Intuition behind the paradox of instantaneous heat propagation On this MIT lecture, the difference between the heat equation and the wave equation includes signal travelling infinitely fast in the heat equation, while it has finite speed in the wave equation:

I guess I don't get the idea of "signal" because in the heat equation there is a partial derivative with respect to time of the function that assigns a temperature to each point in space at each time, and this partial derivative with respect to time, which is not infinite, would seem to be the speed.
So what is it exactly that travels infinitely fast. After a Google search it seems as though this is the "paradox of instantaneous heat propagation" and it gets into other equations, and even has a relativistic counterpart. In other words, I couldn't find any entry-level explanations.
 A: Say you have a one dimensional heat problem.  (Adding dimensions does not change the results, but does make drawings harder.)  Initially, the line is at temperature $0$.  At time $t = 0$, you drop some heat on the origin, say $f(x,0) = \delta(x)$ and then let the dynamics run.  (Here, $\delta$ is the Dirac delta function.  This is a distribution.  It can be defined as the limit of a Gaussian distribution as the standard deviation decreases to zero -- the distribution is zero everywhere except at $x=0$ and the integral of the distribution over all of space is $1$.)
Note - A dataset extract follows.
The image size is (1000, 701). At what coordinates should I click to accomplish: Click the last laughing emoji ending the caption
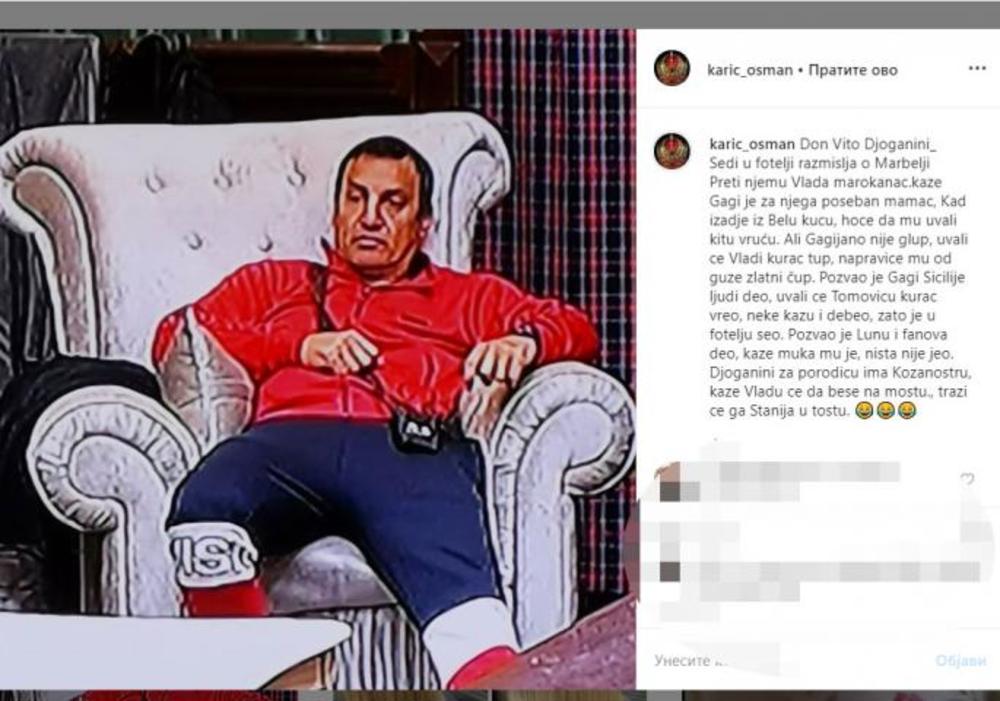[906, 411]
For all time afterwards, the distribution of heat is a Gaussian distribution with positive (and increasing) standard deviation.  This distribution is nonzero everywhere.  This means that immediately after time zero, the heat at every point in the universe jumps to a positive amount.  That is, the information that heat was added at the origin is instantaneously transmitted to every point in the universe.
A: First the wave-equation: let's start with a small narrow pulse located close to $x=0$ ($u$ nonzero close to $x=0$ and zero elsewhere) and then let it go at $t=0$. Now let's see how long time does it take before any point $x_*$ sees the effect of this pulse. The solution $u(x,t) = f(x-vt) + f(x+vt)$ shows that it takes a time $t_* = \frac{x_*}{v}$ ($v$ being the wave speed) before the pulse has managed to travel all the way to the point $x_*$. If you are located at $x=x_*$ and observing the displacement $u(x_*,t)$ then before $t = t_*$  you would be completely unaware that we have a wave coming.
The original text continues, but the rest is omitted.